• [The task]
Only the lines holding "Choose" are wanted; find them in the listing and return each one.

*** Records shown Section Begins ***

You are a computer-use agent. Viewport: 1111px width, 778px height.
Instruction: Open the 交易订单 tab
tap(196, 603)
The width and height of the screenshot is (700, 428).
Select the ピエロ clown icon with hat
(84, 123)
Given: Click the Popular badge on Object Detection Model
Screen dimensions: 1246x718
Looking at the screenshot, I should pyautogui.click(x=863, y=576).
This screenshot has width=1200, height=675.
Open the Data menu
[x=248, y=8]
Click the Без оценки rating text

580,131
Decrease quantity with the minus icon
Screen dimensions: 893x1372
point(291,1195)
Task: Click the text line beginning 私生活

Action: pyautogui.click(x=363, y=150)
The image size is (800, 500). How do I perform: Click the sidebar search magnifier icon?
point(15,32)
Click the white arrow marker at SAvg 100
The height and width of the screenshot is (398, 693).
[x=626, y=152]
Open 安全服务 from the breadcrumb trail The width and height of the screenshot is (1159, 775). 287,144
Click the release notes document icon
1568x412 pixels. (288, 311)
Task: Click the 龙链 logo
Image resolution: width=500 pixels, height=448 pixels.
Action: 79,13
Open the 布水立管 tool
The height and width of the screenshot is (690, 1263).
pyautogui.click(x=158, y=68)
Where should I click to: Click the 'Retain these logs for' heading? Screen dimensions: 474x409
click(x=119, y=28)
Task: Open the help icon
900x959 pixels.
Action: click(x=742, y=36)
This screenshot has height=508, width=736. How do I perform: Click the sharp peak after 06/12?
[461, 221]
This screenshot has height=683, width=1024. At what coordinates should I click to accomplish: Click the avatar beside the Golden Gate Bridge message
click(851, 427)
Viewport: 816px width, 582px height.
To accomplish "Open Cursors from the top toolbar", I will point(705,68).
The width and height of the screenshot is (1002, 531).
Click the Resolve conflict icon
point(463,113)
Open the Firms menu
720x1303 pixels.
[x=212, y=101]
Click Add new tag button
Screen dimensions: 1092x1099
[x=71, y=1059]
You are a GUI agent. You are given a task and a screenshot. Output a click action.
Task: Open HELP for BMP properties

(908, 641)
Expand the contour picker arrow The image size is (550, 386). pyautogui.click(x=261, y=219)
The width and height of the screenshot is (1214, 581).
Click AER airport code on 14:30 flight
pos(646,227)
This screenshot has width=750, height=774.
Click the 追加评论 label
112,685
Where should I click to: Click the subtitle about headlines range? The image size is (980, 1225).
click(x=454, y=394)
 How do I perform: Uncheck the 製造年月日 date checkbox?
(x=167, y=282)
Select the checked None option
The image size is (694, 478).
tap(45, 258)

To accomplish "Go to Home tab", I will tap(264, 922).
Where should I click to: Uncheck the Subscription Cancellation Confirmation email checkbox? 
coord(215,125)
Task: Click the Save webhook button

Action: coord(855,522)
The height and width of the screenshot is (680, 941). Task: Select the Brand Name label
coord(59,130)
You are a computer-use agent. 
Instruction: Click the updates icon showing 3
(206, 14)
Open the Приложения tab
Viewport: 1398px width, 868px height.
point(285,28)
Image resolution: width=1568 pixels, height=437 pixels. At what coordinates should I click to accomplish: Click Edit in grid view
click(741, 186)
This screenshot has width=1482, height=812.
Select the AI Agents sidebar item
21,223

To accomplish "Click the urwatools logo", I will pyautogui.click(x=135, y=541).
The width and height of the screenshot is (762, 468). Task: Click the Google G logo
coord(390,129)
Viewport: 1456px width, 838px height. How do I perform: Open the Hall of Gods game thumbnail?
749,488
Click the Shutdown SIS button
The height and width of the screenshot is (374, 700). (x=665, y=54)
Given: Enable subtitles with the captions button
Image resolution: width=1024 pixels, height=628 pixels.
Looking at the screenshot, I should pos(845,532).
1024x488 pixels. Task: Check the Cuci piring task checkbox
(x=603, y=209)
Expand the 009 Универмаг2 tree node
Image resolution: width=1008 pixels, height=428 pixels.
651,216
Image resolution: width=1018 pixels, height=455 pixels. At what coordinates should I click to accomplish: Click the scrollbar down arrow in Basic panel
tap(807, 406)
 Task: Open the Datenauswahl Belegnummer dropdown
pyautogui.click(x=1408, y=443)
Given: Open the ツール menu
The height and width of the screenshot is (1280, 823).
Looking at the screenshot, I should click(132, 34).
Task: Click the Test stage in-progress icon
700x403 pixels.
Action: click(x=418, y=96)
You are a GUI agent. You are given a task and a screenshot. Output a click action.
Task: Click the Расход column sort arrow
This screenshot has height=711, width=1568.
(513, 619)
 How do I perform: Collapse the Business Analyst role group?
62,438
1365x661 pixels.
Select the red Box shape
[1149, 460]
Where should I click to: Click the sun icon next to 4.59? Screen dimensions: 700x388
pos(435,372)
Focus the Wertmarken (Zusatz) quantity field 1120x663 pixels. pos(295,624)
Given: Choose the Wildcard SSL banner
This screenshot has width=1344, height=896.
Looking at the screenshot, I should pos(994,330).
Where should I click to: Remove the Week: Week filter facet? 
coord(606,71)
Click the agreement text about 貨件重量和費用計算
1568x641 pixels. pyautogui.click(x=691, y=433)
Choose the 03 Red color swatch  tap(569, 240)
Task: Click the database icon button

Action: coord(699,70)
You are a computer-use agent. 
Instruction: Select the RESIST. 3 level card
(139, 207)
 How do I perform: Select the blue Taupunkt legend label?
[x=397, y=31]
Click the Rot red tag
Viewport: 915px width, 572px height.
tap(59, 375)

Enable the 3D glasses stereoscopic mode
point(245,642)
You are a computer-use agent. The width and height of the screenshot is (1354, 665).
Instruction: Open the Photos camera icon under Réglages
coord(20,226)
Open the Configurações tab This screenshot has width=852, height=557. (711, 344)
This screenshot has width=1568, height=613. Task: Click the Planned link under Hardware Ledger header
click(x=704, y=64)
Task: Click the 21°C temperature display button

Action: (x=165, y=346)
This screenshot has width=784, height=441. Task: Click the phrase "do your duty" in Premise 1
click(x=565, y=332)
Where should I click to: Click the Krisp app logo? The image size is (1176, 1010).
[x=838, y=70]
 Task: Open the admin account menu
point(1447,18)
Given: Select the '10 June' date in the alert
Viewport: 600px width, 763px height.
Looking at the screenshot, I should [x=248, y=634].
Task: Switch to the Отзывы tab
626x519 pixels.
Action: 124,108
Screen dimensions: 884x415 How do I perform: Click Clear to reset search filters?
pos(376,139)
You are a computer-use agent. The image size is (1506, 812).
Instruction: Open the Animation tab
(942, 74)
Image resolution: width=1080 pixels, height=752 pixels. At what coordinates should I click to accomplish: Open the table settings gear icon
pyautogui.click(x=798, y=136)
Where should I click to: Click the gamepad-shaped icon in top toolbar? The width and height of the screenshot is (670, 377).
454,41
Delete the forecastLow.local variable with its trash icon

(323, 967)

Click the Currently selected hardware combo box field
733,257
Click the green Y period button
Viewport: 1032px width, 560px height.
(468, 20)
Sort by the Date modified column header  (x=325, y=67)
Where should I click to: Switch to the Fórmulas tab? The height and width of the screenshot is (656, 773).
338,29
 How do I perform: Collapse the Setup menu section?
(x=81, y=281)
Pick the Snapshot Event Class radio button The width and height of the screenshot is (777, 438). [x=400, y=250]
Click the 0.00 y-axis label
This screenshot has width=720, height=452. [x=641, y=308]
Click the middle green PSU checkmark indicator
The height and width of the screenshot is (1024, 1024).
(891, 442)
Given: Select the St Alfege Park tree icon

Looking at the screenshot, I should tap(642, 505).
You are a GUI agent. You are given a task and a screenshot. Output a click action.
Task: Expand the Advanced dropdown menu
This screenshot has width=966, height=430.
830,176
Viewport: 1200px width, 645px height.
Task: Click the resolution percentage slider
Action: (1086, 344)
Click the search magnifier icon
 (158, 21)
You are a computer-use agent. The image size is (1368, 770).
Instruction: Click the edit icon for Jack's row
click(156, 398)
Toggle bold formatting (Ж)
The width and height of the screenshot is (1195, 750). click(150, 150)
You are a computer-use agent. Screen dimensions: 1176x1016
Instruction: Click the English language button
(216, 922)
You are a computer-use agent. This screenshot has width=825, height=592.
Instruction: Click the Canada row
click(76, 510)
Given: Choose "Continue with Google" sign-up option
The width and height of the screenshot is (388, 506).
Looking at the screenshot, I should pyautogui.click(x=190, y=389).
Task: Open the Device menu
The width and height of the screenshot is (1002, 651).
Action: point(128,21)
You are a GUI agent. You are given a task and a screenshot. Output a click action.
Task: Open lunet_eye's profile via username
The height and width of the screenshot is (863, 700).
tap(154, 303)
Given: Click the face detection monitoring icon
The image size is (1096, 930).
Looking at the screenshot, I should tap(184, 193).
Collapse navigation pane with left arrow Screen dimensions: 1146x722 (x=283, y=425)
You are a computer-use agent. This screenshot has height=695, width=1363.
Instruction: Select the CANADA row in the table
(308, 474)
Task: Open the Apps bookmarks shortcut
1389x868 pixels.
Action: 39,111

*** Records shown Section Ends ***

• [Solution for this problem]
Given: Choose the Wildcard SSL banner
Choose the 03 Red color swatch  tap(569, 240)
Given: Choose "Continue with Google" sign-up option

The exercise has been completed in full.